──────── Supplied records

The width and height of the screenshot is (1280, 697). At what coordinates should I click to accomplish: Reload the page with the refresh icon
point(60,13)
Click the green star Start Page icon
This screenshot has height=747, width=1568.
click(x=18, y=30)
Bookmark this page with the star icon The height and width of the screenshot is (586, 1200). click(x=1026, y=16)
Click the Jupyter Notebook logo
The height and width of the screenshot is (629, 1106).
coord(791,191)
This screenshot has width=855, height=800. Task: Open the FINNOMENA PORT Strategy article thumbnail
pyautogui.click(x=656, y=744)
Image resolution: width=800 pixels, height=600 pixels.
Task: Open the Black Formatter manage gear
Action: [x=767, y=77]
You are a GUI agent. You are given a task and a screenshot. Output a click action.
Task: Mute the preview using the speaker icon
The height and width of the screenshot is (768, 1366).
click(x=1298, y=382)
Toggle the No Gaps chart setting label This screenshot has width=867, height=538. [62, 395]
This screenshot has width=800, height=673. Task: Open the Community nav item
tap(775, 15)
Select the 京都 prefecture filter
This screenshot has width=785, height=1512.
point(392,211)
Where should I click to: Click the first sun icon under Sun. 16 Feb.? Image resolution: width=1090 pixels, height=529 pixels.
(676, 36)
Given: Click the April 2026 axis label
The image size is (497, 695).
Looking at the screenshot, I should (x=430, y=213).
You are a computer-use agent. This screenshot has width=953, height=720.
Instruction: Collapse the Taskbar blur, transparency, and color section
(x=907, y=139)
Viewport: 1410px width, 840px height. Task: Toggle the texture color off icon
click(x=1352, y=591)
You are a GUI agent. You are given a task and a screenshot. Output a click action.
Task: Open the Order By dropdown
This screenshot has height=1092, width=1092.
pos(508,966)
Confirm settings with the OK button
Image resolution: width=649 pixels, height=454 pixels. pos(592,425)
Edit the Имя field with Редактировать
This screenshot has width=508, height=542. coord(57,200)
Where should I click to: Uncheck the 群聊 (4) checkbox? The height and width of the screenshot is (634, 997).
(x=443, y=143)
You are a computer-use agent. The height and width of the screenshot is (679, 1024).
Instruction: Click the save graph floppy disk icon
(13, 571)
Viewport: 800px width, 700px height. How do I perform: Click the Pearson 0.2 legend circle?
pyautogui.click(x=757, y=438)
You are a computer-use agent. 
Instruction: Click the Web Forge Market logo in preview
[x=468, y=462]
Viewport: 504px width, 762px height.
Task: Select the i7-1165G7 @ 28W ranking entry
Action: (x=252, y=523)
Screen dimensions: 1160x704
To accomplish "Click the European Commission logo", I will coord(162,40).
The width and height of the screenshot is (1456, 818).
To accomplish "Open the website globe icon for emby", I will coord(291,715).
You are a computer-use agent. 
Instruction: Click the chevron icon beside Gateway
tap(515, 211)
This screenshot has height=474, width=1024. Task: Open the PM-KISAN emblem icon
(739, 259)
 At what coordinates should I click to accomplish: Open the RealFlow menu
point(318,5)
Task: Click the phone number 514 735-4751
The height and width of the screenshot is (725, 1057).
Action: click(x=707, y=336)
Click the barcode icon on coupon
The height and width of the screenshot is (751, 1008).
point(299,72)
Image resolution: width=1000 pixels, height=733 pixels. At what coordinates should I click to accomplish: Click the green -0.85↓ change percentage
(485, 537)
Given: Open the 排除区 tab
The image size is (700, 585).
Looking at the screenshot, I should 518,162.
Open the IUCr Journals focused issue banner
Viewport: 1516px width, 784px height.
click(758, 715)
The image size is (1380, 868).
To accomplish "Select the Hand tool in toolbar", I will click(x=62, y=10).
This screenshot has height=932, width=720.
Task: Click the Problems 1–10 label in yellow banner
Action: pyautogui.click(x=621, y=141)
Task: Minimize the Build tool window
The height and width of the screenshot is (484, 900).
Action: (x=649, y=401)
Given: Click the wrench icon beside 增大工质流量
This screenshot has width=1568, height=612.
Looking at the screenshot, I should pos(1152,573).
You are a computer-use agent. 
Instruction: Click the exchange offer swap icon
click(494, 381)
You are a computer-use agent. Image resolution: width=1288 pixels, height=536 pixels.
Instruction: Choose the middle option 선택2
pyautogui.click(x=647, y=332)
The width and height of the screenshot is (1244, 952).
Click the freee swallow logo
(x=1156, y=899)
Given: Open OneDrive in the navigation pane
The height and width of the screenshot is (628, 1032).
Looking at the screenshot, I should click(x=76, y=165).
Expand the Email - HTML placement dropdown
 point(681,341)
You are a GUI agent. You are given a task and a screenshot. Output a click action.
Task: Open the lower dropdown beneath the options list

────────────────

Using the entries above, repeat only the lines from the one containing "This screenshot has width=855, height=800." through the one containing "Task: Mute the preview using the speaker icon", end lines included.

[Reply to the task]:
This screenshot has width=855, height=800. Task: Open the FINNOMENA PORT Strategy article thumbnail
pyautogui.click(x=656, y=744)
Image resolution: width=800 pixels, height=600 pixels.
Task: Open the Black Formatter manage gear
Action: [x=767, y=77]
You are a GUI agent. You are given a task and a screenshot. Output a click action.
Task: Mute the preview using the speaker icon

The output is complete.